Solanezumab fails in Phase 3: What do we know?
December 6, 2016
Joshua Grill, PhD, and Aimee Pierce, MD
This week, at the Clinical Trials on Alzheimer’s Disease (CTAD) meeting in San Diego, we will likely learn more about the recent announcement from Eli Lilly and company that their Phase 3 clinical trial of the monoclonal antibody against the soluble form of beta amyloid, solanezumab, did not demonstrate adequate efficacy to pursue approval from the U.S. Food and Drug Administration. Until then, here is what we do know:
- The drug solanezumab failed, but the trial didn’t. The purpose of the trial was to measure whether solanezumab was safe and effective enough for general use in people with mild Alzheimer’s dementia. The safety of the drug was previously shown in two very large clinical trials in people with mild-to-moderate Alzheimer’s dementia and the current results do not appear to change the safety profile of the drug. The efficacy of the drug, however, was not substantial enough to warrant use as a treatment.
- The effect of this drug was never believed to be sizable (that is, the drug did not halt the progression of disease in any study) but it turns out that the effect was even smaller than believed. The objective of the trial was to measure whether long periods of treatment could slow disease progression, even slightly, and that end point was not achieved.
- Several other anti-amyloid therapies are in development and this result should not reduce enthusiasm for those trials and those drugs. A clinical trial sets out to answer very specific questions. The specific question in the Lilly trial was “Is 18-months of treatment with solanezumab adequate to slow the rate of progression of Alzheimer’s disease in people with mild dementia?” Even though the answer was no, there are many important questions that remain to be answered, even some about solanezumab.
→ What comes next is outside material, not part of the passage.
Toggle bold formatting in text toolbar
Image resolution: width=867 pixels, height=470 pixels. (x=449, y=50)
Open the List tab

- The amyloid hypothesis remains viable. The amyloid hypothesis posits that the accumulation of amyloid is the first step in a cascade of detrimental changes in the brain leading to Alzheimer’s disease. There are varying forms of amyloid in the brain and the body and solanezumab only targeted one form. Other forms must be tested. Further, the true test of the amyloid hypothesis may only be to test these treatments in even earlier studies, such as those in people with Mild Cognitive Impairment or people with normal healthy memories, to see if reducing amyloid levels can delay or prevent the onset of dementia or memory problems entirely. These studies are underway and more are coming soon, including the Anti-Amyloid treatment in Asymptomatic Alzheimer’s disease (A4) study of solanezumab, which remains open to enrollment at UCI MIND.
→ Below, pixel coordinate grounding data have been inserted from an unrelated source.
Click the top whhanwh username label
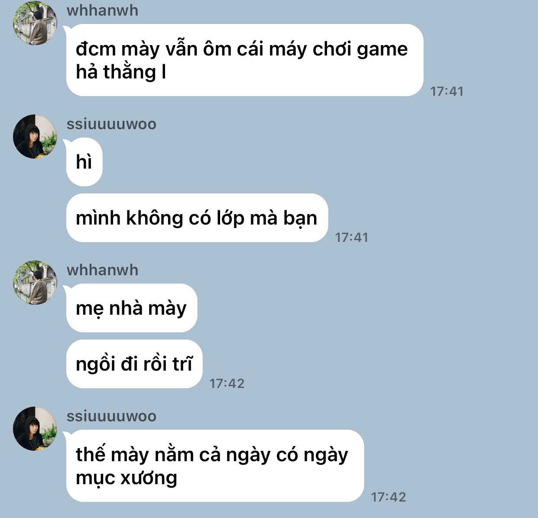The width and height of the screenshot is (538, 518). click(102, 10)
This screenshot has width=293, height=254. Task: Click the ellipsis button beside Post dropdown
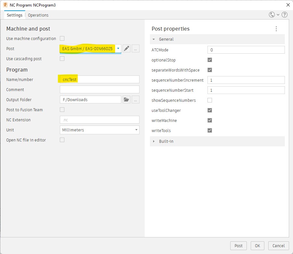pos(136,49)
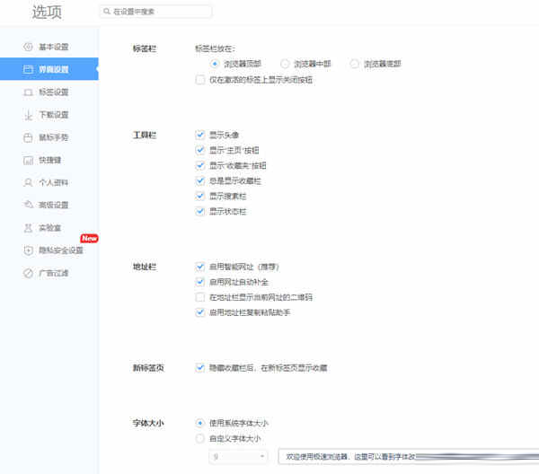Image resolution: width=539 pixels, height=474 pixels.
Task: Open the font size dropdown showing 9
Action: tap(237, 457)
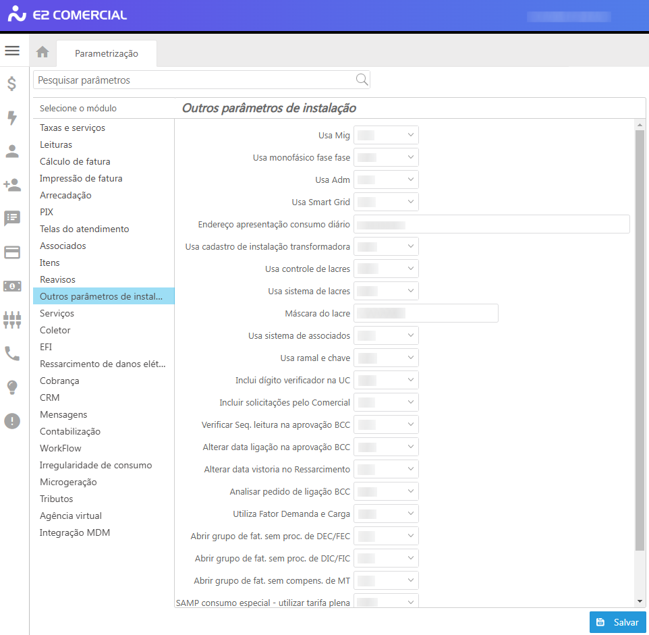Switch to the Parametrização tab
This screenshot has width=649, height=635.
tap(107, 53)
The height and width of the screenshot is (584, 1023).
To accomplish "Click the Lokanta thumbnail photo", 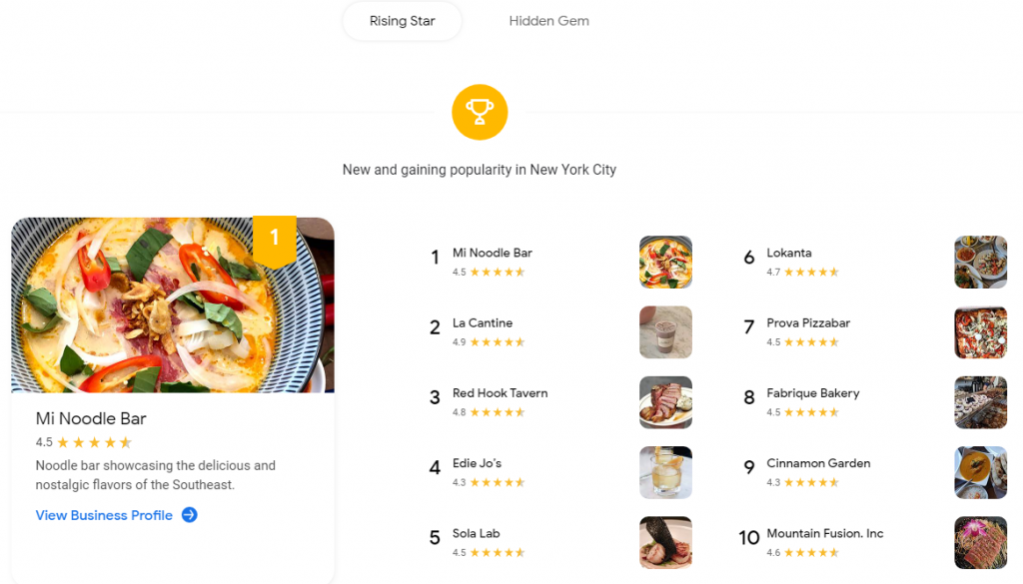I will coord(980,263).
Developing new treatments for Alzheimer’s disease is a difficult task. Despite this most recent set-back, this remains an exciting and promising time in the field and there are many additional on-going clinical trials of varying drugs, treating amyloid as well as other targets. The Lilly trial, while disappointing, is still an important step in our larger effort toward improved therapies for people with Alzheimer’s disease. The people who participated in this study should be proud of the important contribution they have made, though we all wish the outcome would have been different. We are grateful to them. We will continue to work with them and their families, and all families dealing with or concerned about Alzheimer’s disease, until we find effective treatments and preventions.